Copy out the entries below, substituting "Display size" for every occurrence of "Screen dimensions" and leaving everything else untouched.

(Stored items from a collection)
++++++++++++++++++++
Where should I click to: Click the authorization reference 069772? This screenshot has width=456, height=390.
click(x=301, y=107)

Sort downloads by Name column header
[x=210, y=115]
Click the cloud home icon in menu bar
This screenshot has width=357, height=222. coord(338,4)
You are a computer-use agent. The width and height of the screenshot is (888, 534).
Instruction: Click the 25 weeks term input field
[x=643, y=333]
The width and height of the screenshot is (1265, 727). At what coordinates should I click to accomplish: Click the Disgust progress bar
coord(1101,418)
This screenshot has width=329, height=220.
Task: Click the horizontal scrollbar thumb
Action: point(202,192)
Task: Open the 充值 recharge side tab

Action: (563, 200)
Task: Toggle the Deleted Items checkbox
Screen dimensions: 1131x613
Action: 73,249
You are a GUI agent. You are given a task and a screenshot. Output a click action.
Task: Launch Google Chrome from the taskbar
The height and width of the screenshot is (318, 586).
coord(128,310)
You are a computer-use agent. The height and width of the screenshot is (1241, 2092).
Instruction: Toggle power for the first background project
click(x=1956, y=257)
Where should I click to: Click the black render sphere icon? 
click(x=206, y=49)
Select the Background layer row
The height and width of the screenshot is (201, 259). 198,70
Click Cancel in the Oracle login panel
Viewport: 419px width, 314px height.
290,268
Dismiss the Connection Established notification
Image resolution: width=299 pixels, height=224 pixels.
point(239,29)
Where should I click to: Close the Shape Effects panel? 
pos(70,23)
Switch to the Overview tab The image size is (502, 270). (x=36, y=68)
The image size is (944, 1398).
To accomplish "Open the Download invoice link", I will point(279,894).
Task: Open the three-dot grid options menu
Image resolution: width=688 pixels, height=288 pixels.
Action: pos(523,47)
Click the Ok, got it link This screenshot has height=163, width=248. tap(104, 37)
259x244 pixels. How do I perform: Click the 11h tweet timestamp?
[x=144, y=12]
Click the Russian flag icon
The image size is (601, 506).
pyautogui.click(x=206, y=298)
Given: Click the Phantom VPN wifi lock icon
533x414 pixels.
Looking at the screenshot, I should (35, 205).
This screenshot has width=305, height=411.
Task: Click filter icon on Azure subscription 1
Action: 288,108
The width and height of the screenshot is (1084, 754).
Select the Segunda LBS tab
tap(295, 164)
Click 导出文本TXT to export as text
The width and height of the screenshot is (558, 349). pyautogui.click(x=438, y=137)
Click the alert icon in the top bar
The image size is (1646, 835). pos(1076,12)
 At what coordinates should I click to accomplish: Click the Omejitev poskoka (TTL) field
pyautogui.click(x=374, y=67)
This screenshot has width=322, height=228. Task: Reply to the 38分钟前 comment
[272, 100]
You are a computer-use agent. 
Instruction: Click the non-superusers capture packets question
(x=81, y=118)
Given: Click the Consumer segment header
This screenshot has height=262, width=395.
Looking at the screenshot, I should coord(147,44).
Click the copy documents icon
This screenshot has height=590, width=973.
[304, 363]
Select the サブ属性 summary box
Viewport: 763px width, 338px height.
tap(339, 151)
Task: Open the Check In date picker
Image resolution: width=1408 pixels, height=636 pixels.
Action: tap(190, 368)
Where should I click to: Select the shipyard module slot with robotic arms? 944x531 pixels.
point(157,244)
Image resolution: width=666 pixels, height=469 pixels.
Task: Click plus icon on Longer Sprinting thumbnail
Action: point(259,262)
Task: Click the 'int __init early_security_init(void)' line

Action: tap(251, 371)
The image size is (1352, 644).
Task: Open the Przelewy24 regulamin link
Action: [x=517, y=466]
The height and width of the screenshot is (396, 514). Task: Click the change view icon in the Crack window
++++++++++++++++++++
- _Solution to the exercise_
Where should I click to: Click the authorization reference 069772? This screenshot has width=456, height=390.
click(x=301, y=107)

Sort downloads by Name column header
[x=210, y=115]
Click the cloud home icon in menu bar
This screenshot has width=357, height=222. coord(338,4)
You are a computer-use agent. The width and height of the screenshot is (888, 534).
Instruction: Click the 25 weeks term input field
[x=643, y=333]
The width and height of the screenshot is (1265, 727). At what coordinates should I click to accomplish: Click the Disgust progress bar
coord(1101,418)
This screenshot has width=329, height=220.
Task: Click the horizontal scrollbar thumb
Action: point(202,192)
Task: Open the 充值 recharge side tab

Action: (563, 200)
Task: Toggle the Deleted Items checkbox
Display size: 1131x613
Action: 73,249
You are a GUI agent. You are given a task and a screenshot. Output a click action.
Task: Launch Google Chrome from the taskbar
The height and width of the screenshot is (318, 586).
coord(128,310)
You are a computer-use agent. The height and width of the screenshot is (1241, 2092).
Instruction: Toggle power for the first background project
click(x=1956, y=257)
Where should I click to: Click the black render sphere icon? 
click(x=206, y=49)
Select the Background layer row
The height and width of the screenshot is (201, 259). 198,70
Click Cancel in the Oracle login panel
Viewport: 419px width, 314px height.
290,268
Dismiss the Connection Established notification
Image resolution: width=299 pixels, height=224 pixels.
point(239,29)
Where should I click to: Close the Shape Effects panel? 
pos(70,23)
Switch to the Overview tab The image size is (502, 270). (x=36, y=68)
The image size is (944, 1398).
To accomplish "Open the Download invoice link", I will point(279,894).
Task: Open the three-dot grid options menu
Image resolution: width=688 pixels, height=288 pixels.
Action: pos(523,47)
Click the Ok, got it link This screenshot has height=163, width=248. tap(104, 37)
259x244 pixels. How do I perform: Click the 11h tweet timestamp?
[x=144, y=12]
Click the Russian flag icon
The image size is (601, 506).
pyautogui.click(x=206, y=298)
Given: Click the Phantom VPN wifi lock icon
533x414 pixels.
Looking at the screenshot, I should (35, 205).
This screenshot has width=305, height=411.
Task: Click filter icon on Azure subscription 1
Action: 288,108
The width and height of the screenshot is (1084, 754).
Select the Segunda LBS tab
tap(295, 164)
Click 导出文本TXT to export as text
The width and height of the screenshot is (558, 349). pyautogui.click(x=438, y=137)
Click the alert icon in the top bar
The image size is (1646, 835). pos(1076,12)
 At what coordinates should I click to accomplish: Click the Omejitev poskoka (TTL) field
pyautogui.click(x=374, y=67)
This screenshot has width=322, height=228. Task: Reply to the 38分钟前 comment
[272, 100]
You are a computer-use agent. 
Instruction: Click the non-superusers capture packets question
(x=81, y=118)
Given: Click the Consumer segment header
This screenshot has height=262, width=395.
Looking at the screenshot, I should coord(147,44).
Click the copy documents icon
This screenshot has height=590, width=973.
[304, 363]
Select the サブ属性 summary box
Viewport: 763px width, 338px height.
tap(339, 151)
Task: Open the Check In date picker
Image resolution: width=1408 pixels, height=636 pixels.
Action: tap(190, 368)
Where should I click to: Select the shipyard module slot with robotic arms? 944x531 pixels.
point(157,244)
Image resolution: width=666 pixels, height=469 pixels.
Task: Click plus icon on Longer Sprinting thumbnail
Action: point(259,262)
Task: Click the 'int __init early_security_init(void)' line

Action: tap(251, 371)
The image size is (1352, 644).
Task: Open the Przelewy24 regulamin link
Action: [x=517, y=466]
The height and width of the screenshot is (396, 514). Task: Click the change view icon in the Crack window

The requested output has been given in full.